Any move toward permanent Eurobonds - real benchmark securities backed by collective EU credit - would require Berlin’s full endorsement and fiscal participation. There is no alternative. Germany remains the eurozone’s largest economy, its most creditworthy issuer, and the linchpin of its financial architecture. Without German backing, any attempt at fiscal union is a house without a foundation.
But Germany’s political culture is deeply rooted in fiscal conservatism. The constitutional debt brake (although it has undergone recent modifications), the rulings of the Federal Constitutional Court, and decades of political discourse have entrenched a belief that joint liabilities are a slippery slope. Berlin may tolerate temporary exceptions, as it did with the NGEU and might again with defense-related spending.
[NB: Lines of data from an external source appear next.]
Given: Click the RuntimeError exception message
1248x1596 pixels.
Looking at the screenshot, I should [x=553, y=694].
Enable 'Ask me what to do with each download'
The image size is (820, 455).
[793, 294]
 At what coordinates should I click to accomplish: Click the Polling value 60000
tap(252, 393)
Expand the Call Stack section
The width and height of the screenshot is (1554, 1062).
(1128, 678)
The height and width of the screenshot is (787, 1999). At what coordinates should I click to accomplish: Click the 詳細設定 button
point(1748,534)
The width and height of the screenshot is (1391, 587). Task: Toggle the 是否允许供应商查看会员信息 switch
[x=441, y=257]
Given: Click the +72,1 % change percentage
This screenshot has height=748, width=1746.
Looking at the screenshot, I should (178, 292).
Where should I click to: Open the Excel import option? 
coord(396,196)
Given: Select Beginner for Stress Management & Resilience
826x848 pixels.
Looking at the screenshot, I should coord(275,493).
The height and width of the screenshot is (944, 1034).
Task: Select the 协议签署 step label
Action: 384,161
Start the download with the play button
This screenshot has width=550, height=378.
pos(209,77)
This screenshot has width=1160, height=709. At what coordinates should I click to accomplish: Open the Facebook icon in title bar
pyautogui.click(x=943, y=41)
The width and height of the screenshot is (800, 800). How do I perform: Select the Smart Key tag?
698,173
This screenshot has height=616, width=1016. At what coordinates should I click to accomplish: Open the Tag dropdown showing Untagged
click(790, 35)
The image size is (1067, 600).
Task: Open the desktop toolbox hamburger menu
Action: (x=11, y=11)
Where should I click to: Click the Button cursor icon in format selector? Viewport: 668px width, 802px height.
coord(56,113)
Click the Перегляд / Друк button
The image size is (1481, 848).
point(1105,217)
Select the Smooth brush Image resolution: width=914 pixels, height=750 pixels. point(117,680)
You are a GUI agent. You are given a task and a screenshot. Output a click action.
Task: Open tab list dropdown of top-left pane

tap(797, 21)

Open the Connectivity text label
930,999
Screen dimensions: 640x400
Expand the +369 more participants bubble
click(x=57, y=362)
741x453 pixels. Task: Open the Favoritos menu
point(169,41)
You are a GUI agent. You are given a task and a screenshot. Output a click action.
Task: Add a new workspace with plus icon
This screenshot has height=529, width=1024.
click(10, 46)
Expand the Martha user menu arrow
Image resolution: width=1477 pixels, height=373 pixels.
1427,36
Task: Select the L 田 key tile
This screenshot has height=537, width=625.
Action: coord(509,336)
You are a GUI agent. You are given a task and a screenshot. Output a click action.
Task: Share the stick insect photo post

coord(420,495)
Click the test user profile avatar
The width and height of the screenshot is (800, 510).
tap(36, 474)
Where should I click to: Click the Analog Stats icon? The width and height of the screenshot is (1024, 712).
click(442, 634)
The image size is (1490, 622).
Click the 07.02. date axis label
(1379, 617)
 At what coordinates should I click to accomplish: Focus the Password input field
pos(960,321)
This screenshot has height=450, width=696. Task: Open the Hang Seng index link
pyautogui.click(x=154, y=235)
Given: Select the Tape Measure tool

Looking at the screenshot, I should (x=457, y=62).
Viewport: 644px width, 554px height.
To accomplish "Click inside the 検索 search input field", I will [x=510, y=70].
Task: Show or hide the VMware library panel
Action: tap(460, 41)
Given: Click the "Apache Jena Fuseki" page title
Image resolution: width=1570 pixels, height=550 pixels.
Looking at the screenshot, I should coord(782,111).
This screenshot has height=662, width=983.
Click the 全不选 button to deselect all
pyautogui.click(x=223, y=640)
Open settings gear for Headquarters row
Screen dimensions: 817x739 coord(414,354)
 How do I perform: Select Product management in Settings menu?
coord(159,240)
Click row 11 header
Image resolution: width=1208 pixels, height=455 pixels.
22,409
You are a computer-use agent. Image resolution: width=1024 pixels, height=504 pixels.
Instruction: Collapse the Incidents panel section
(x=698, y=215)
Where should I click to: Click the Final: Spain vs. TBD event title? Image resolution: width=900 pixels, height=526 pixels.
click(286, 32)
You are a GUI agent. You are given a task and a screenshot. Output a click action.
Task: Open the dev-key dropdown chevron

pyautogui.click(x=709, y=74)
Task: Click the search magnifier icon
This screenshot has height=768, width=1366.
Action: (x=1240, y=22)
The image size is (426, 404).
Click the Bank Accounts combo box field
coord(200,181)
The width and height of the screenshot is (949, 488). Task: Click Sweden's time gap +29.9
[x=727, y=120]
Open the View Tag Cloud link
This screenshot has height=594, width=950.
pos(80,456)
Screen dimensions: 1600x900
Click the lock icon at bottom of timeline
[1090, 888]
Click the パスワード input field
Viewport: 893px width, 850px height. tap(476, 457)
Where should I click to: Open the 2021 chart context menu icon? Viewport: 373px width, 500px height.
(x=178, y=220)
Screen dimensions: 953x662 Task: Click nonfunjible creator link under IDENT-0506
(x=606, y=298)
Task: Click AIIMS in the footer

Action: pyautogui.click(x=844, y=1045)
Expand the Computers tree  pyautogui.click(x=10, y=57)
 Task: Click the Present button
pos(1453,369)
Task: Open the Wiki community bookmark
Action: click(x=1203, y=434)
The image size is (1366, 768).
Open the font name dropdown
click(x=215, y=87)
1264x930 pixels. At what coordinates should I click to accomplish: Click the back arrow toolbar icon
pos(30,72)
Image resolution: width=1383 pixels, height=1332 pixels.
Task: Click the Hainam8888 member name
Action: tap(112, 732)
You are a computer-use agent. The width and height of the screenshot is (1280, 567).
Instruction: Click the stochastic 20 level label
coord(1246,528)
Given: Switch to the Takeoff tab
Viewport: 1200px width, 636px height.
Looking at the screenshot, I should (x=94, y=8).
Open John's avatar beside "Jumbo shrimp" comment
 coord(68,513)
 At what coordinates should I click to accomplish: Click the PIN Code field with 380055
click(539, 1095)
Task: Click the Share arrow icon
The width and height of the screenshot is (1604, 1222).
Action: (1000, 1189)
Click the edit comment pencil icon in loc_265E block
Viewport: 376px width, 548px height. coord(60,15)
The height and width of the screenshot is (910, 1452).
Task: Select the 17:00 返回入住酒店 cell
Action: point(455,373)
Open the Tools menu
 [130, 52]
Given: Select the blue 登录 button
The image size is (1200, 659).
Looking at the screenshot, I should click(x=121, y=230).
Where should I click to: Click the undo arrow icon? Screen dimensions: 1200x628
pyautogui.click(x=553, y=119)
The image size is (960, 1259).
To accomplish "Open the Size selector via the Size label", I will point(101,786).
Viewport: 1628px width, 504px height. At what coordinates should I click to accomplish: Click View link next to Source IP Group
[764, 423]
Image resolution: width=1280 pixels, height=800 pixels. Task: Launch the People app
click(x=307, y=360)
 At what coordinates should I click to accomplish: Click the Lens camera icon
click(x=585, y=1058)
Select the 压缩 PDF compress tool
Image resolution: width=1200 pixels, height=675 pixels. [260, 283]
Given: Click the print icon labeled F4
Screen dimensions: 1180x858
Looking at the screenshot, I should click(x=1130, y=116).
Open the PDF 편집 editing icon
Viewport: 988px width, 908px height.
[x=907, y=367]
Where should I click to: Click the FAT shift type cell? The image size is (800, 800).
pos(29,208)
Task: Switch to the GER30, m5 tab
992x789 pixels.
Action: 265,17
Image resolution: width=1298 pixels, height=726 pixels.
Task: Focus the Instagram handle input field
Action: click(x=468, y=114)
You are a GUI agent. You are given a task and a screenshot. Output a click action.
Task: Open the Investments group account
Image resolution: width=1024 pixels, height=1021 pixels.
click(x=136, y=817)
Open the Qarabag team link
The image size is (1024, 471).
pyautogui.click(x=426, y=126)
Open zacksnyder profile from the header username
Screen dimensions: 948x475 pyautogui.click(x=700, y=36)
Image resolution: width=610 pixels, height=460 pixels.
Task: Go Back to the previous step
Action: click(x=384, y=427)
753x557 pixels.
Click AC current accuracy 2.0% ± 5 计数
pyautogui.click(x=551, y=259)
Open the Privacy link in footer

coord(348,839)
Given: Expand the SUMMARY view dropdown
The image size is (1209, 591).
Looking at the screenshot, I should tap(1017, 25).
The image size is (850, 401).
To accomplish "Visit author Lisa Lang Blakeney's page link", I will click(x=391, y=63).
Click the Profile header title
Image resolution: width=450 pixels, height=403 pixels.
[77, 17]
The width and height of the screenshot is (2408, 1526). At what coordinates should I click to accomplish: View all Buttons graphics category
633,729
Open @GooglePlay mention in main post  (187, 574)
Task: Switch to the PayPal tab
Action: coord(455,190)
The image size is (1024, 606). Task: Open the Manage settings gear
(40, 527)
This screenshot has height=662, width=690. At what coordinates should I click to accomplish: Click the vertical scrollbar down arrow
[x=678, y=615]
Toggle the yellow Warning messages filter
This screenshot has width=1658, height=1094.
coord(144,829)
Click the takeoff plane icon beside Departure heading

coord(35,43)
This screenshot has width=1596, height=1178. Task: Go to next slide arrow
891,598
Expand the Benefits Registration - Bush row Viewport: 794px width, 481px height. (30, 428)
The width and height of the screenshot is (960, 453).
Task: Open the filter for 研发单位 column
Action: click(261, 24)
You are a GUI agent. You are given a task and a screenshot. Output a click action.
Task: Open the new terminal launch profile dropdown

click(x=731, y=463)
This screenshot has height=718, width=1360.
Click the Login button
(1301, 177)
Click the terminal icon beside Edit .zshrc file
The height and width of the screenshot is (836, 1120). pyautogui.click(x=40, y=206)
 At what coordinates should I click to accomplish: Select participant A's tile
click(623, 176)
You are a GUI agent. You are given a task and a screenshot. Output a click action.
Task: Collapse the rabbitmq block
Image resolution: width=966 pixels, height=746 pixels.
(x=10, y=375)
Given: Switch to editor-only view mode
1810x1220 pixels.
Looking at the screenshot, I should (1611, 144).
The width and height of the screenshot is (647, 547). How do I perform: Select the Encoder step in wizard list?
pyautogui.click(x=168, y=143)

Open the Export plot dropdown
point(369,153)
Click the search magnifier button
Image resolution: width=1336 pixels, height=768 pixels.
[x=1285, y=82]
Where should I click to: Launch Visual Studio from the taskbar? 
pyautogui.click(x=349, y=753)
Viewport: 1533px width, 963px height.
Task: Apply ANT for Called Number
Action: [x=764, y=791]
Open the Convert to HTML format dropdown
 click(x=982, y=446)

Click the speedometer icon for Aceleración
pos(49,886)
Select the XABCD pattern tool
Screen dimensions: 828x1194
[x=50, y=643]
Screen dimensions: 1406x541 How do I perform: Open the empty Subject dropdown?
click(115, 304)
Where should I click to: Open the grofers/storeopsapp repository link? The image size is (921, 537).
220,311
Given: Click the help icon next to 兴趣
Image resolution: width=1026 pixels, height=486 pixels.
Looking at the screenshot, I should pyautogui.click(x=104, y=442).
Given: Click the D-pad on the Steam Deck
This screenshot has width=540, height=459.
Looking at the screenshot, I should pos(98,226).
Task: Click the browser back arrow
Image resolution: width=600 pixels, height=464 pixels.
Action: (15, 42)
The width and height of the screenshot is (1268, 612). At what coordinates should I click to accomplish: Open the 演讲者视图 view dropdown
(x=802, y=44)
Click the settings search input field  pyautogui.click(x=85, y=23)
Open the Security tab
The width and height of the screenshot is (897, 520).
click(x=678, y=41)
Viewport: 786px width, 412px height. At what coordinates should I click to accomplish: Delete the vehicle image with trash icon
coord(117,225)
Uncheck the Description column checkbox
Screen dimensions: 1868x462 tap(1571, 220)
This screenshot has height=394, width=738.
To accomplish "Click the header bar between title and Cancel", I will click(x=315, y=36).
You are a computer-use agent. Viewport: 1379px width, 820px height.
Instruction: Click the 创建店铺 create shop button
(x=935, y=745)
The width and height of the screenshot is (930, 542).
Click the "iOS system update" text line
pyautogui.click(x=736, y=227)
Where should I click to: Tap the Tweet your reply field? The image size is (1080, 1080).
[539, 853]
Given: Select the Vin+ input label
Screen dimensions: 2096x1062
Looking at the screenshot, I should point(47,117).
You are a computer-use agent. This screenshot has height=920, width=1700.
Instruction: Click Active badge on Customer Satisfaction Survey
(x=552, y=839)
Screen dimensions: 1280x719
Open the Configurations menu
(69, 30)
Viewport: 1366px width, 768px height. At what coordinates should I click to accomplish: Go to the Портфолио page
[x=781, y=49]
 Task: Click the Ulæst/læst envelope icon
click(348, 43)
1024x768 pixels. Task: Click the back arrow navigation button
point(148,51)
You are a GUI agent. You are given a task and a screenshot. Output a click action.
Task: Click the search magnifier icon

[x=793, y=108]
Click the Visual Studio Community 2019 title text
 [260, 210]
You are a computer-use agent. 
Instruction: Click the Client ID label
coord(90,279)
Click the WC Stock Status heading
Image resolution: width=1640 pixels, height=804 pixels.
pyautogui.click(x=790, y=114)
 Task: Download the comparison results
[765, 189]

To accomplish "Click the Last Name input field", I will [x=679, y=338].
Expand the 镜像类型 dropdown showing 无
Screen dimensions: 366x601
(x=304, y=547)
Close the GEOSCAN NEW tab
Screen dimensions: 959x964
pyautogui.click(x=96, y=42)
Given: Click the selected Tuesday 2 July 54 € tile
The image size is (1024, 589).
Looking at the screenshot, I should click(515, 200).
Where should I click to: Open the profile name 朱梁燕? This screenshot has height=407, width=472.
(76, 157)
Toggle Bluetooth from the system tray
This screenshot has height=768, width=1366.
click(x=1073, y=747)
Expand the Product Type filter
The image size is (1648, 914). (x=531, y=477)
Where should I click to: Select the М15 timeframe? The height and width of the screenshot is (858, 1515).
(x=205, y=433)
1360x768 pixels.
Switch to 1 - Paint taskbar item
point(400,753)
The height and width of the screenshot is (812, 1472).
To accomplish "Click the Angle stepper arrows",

But transforming those exceptions into permanent architecture is a different matter entirely.
There have also been proposals to extend euro swap lines to third countries, especially to free trade partners such as Mercosur, particularly now that a deeper free trade agreement between the EU and Mercosur is established. Thus, free trade partners would have easy access to the euro, which could increase the use of this currency in this free trade relationship. There has even been consensus on launching futures instruments for EU bonds on Eurex, which are set to be introduced in September 2025. Moreover, the European Commission created a dedicated EU Repo Facility for the primary dealers under the NGEU framework (why this wasn’t handled through the ECB’s repo operations - especially given that all primary dealers are already deposit-taking institutions with access to the ECB’s balance sheet - remains unclear to me). However, these initiatives do not fundamentally change the underlying structural issues. For instance, extending euro swap lines to external partners is a diplomatic and technical gesture - useful, but limited. It doesn't address the structural weaknesses discussed earlier (like the lack of a permanent EU bond or fiscal authority).
This is the paradox at the heart of the euro’s internationalization effort. Europe wants to play a larger role in global finance. It wants to promote the euro as a currency of stability, autonomy, and influence. But it is unwilling - or politically unable - to build the institutions that such a role requires.
A truly global euro would need a permanent, unified fiscal anchor, a European Treasury with the capacity to issue debt at scale, backed by a coherent political mandate. Anything less remains a workaround.
Yes, US Treasuries have problems. Yes, their political underpinnings are shakier than they once were. But they remain unmatched in size, liquidity, and - crucially - permanence. And so long as the EU continues to rely on temporary programs, ad hoc instruments, and politically contested fiscal schemes, Euro-denominated bonds will not replace US Treasuries.
At most, they will offer a complementary store of value, a regional alternative for reserve diversification, not a global benchmark.
So the question isn’t whether the euro can rise as the dollar stumbles. It’s whether Europe is willing to do the institutional heavy lifting - to turn emergency fiscal improvisation into lasting fiscal union.
Until then, Eurobonds will remain what they are today: instruments of crisis management - not instruments of leadership.